## Activity
Transcribe word for word the lines below from the line with "PRIVACY (360, 1120)" through the line with "Accept (688, 1316)", ends included.

## Supplied material
>>>

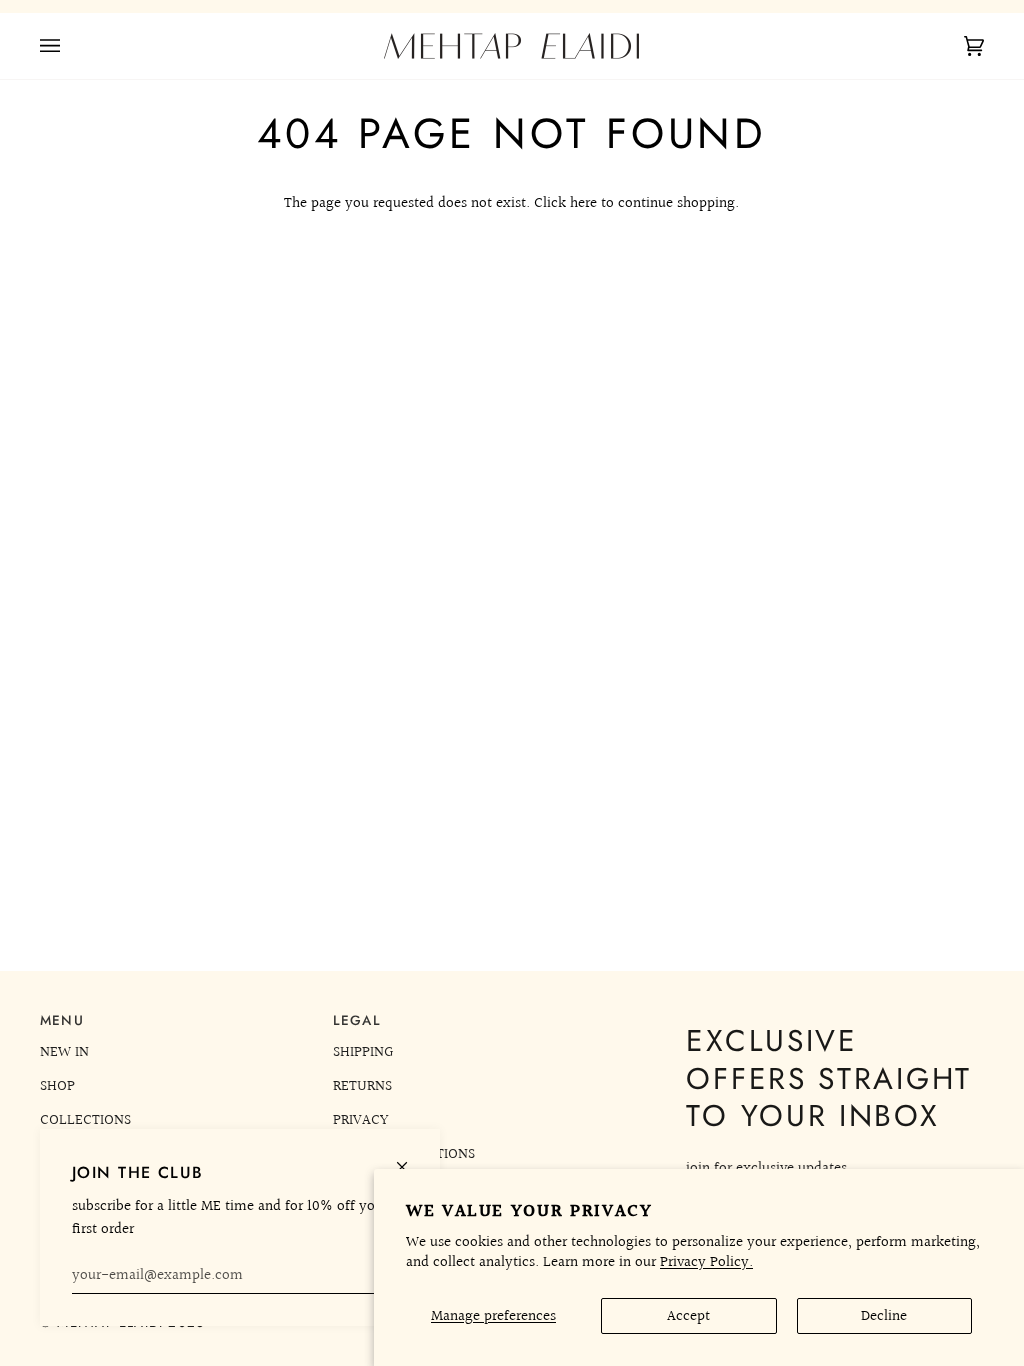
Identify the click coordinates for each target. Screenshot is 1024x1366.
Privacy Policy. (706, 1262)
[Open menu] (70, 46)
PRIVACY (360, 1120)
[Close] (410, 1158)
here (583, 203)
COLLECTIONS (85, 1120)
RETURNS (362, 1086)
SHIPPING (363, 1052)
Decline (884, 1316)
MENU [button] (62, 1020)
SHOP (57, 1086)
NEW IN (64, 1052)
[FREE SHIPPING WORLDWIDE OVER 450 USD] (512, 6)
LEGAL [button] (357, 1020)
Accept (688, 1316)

<<<
>>>

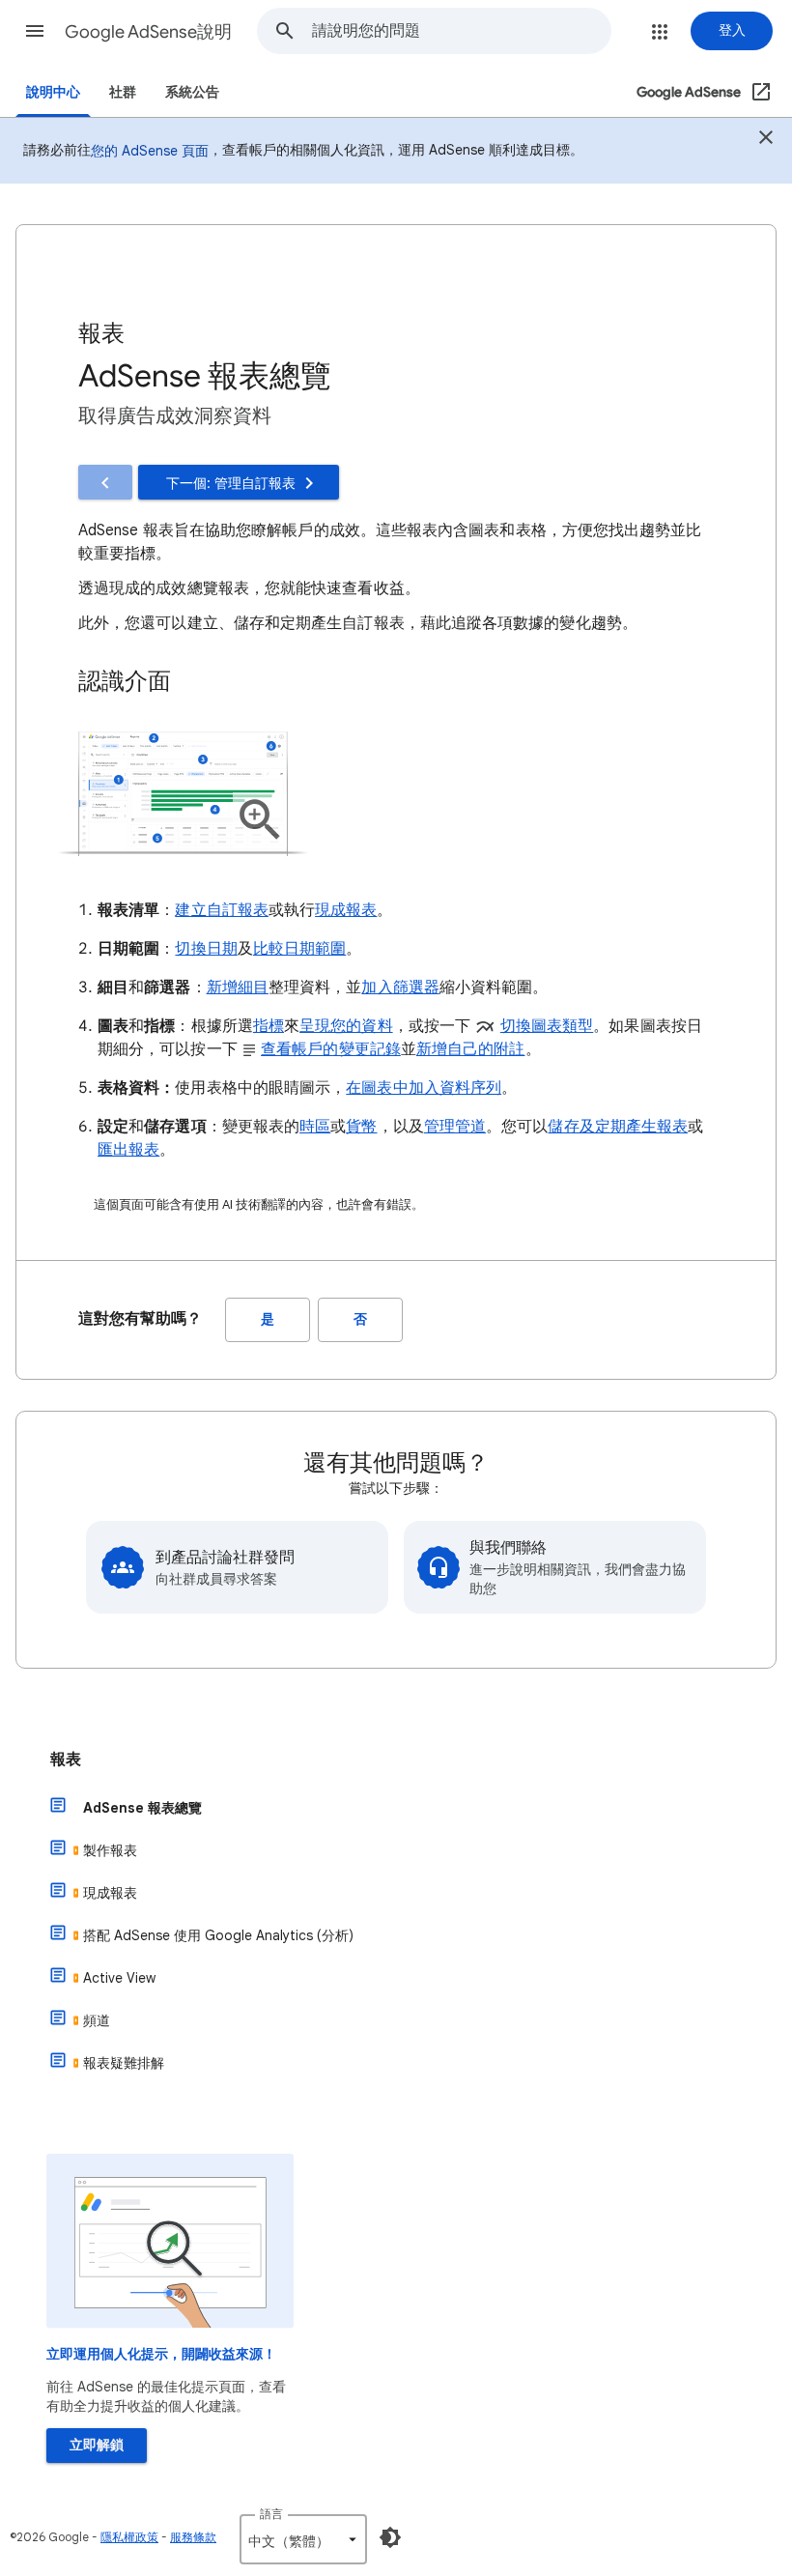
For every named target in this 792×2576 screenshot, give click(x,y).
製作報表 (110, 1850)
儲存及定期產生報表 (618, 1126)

<<<

## Result for this task
PRIVACY (360, 1120)
[Close] (410, 1158)
here (583, 203)
COLLECTIONS (85, 1120)
RETURNS (362, 1086)
SHIPPING (363, 1052)
Decline (884, 1316)
MENU [button] (62, 1020)
SHOP (57, 1086)
NEW IN (64, 1052)
[FREE SHIPPING WORLDWIDE OVER 450 USD] (512, 6)
LEGAL [button] (357, 1020)
Accept (688, 1316)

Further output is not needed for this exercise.